Al inicio del cristianismo se encuentran personajes históricos que, viviendo intensamente las esperanzas mesiánicas, se transformaron en lazo de unión entre el Antiguo y el Nuevo Testamento.
Entre estos aparecen los padres de la Virgen María, Joaquín y Ana; los ancianos Simeón y Ana, que recibieron en sus brazos al Niño Jesús en la presentación al Templo y el gran matrimonio de Zacarías e Isabel, padres de san Juan Bautista, de los cuales el Martirologio Romano hace hoy memoria.
Los dos cónyuges ancianos eran descendientes de la tribu sacerdotal de Leví y contrajeron matrimonio dentro de la misma tribu.
Vivían en una pequeña aldea de Ain Karim, situada a pocos kilómetros de Jerusalén. El hecho de no tener hijos era una humillación, casi un castigo de Dios.
Esta condición debió haber llevado a Zacarías e Isabel a intensificar sus oraciones a Dios.
Cuando toda esperanza humana de tener hijos había desaparecido, el ángel Gabriel se le aparece a Zacarías en el ejercicio de sus funciones sacerdotales en el Templo y le dice:
“No temas, Zacarías, porque tu petición ha sido escuchada; Isabel, tu mujer, dará a luz un hijo, a quién pondrás por nombre Juan; será para ti gozo y alegría, y muchos se gozarán en su nacimiento” (Lc 1,13–14).

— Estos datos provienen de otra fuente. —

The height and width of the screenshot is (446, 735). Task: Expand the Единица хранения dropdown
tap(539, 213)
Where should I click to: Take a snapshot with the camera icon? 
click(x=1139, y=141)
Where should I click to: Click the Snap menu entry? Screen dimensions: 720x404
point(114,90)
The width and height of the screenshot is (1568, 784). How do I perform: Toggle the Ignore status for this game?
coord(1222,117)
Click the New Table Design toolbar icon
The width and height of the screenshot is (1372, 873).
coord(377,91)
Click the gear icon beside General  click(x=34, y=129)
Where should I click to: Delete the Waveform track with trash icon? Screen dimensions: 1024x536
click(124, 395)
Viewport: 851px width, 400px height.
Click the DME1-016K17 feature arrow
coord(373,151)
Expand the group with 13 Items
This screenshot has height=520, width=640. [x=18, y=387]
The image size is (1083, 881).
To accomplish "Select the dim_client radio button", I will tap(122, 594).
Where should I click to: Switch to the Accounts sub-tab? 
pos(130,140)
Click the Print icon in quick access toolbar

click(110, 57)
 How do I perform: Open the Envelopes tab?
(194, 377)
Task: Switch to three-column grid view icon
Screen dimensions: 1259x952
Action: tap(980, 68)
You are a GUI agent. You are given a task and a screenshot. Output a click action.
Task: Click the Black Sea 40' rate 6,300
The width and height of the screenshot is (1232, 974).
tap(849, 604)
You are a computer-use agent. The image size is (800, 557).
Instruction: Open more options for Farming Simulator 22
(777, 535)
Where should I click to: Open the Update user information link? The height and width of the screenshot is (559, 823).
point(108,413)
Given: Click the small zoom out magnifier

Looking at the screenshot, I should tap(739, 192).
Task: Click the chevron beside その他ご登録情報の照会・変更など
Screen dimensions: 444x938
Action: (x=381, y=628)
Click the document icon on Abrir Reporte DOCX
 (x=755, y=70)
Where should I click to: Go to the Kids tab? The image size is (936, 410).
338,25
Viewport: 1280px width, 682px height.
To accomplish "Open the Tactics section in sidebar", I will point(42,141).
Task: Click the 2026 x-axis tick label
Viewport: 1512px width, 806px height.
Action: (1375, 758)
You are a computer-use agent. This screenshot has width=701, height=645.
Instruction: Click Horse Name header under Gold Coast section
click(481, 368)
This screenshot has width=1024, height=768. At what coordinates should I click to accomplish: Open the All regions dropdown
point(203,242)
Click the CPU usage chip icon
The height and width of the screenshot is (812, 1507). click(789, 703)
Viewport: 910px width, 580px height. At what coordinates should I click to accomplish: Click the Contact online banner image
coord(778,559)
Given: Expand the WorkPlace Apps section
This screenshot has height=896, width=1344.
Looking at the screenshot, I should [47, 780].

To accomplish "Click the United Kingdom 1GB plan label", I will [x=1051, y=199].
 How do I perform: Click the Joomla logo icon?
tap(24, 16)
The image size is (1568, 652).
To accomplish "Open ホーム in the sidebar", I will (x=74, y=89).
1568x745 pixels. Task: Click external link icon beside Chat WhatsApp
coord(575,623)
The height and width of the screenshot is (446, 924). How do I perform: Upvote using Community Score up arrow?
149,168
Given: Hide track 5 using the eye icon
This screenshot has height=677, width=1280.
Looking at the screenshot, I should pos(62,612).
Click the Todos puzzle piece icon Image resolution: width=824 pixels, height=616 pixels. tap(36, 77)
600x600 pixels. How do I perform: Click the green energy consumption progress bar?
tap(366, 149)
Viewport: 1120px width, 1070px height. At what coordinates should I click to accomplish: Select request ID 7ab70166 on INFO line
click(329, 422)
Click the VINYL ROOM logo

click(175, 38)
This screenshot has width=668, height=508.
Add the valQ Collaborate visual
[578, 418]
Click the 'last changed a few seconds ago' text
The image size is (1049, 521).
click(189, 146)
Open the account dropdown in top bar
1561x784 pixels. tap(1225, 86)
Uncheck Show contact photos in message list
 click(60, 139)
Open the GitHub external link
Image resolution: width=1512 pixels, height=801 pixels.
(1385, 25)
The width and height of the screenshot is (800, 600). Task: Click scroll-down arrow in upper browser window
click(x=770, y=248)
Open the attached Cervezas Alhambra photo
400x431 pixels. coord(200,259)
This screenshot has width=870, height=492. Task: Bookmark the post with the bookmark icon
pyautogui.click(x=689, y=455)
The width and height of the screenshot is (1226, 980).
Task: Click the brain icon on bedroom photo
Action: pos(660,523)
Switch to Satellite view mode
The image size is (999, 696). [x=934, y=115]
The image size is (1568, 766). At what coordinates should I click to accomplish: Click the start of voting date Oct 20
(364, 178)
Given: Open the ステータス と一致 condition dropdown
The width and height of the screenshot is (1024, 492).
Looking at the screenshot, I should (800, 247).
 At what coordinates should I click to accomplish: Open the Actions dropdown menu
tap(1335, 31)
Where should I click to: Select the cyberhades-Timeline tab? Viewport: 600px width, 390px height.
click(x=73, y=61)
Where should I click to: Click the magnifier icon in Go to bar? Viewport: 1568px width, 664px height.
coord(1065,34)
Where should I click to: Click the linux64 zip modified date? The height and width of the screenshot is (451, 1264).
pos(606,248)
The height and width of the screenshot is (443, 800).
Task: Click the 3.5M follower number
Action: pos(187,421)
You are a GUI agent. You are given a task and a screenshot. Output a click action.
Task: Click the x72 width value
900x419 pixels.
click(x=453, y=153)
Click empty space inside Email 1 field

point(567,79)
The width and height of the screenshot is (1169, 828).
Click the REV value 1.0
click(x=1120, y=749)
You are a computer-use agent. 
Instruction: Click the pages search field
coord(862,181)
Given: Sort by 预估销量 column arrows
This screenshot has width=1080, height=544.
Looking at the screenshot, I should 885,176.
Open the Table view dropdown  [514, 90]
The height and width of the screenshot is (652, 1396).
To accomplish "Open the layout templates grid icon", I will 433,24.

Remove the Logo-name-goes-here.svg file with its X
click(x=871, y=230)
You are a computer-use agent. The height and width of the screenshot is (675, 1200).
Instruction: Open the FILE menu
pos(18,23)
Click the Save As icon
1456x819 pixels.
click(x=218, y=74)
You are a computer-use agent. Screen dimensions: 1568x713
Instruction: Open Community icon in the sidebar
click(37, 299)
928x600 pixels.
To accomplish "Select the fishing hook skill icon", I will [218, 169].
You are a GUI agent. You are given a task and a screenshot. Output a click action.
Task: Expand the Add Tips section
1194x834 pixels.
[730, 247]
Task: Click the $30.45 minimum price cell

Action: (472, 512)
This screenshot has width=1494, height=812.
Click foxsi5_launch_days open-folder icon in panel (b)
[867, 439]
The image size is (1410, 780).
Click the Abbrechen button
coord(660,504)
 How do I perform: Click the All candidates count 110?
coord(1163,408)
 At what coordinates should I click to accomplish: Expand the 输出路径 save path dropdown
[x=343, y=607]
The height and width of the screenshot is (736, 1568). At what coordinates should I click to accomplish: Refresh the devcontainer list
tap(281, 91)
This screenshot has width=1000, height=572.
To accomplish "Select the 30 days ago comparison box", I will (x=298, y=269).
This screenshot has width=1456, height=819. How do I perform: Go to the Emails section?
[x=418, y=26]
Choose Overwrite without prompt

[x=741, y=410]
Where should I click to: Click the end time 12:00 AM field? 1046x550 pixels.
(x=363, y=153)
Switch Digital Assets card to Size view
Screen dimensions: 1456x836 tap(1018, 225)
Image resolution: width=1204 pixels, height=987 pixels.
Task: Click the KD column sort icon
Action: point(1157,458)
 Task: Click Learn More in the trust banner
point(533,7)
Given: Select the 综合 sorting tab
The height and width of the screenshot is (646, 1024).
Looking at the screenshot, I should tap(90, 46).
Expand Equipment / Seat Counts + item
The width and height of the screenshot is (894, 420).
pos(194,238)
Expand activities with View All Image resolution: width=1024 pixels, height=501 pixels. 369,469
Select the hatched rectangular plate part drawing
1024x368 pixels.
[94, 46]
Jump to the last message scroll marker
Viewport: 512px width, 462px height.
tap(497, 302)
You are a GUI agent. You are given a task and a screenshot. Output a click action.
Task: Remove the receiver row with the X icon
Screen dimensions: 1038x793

Isabel quedó embarazada y se retiró al silencio y a la oración, aguardando el nacimiento de Juan.
María, prima de Isabel, también estaba embarazada. Y partió entonces con prontitud y fue al encuentro del santo matrimonio con el fin de congratularse con su prima y ayudarla en los delicados preparativos del parto.
La Virgen María se quedó con Zacarías más o menos tres meses, hasta el nacimiento de Juan Bautista. El Evangelista San Lucas no dice nada sobre el futuro de Zacarías e Isabel.
La tradición de la Iglesia Romana y Oriental siempre tributó a los padres de san Juan Bautista la veneración que merecen por el propio elogio del Evangelio que dice: “… los dos eran justos ante Dios, y caminaban sin tacha en todos los mandamientos y preceptos de Señor” (Lc 1,6).